*Items listed in a dataset:*
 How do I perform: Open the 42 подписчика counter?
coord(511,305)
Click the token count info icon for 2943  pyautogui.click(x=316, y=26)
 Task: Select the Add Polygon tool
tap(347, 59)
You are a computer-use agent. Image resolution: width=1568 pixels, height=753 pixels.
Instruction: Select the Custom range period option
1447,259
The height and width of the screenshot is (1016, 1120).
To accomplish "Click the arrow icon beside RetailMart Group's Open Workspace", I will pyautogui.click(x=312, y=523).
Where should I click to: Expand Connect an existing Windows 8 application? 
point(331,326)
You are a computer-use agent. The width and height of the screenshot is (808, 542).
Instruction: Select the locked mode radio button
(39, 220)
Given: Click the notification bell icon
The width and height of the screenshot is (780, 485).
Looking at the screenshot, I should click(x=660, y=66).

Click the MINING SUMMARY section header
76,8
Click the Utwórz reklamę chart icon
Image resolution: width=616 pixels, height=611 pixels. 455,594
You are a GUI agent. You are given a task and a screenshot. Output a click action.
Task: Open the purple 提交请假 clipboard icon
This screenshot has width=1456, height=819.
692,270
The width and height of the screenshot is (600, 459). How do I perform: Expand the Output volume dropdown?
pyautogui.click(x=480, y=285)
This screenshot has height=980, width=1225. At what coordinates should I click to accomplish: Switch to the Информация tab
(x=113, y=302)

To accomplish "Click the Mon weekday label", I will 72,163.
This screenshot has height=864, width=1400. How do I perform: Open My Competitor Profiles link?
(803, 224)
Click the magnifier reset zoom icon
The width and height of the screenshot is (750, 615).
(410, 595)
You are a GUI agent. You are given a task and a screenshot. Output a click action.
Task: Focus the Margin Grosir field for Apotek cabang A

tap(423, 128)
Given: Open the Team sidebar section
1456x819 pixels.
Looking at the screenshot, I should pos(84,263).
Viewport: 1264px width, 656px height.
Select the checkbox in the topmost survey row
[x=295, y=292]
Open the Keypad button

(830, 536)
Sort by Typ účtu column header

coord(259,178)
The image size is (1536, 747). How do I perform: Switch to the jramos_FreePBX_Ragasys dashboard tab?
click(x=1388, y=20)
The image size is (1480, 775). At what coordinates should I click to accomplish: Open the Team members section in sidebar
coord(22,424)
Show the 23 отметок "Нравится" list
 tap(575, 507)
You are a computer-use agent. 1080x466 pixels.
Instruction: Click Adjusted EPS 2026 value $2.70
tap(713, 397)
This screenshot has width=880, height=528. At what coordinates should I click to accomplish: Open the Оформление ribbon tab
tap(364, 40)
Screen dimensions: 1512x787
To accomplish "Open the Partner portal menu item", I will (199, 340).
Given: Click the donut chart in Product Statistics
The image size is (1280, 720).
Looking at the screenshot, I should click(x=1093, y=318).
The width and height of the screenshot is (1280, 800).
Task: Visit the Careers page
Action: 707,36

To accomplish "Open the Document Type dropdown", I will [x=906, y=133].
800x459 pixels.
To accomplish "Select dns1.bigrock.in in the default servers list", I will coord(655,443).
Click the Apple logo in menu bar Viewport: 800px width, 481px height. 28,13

*Instructions for the task:* In the records, find every line that has the string "computer" and copy it.

*Response box:*
You are a computer-use agent. Image resolution: width=1568 pixels, height=753 pixels.
You are a computer-use agent. The width and height of the screenshot is (808, 542).
You are a computer-use agent. 1080x466 pixels.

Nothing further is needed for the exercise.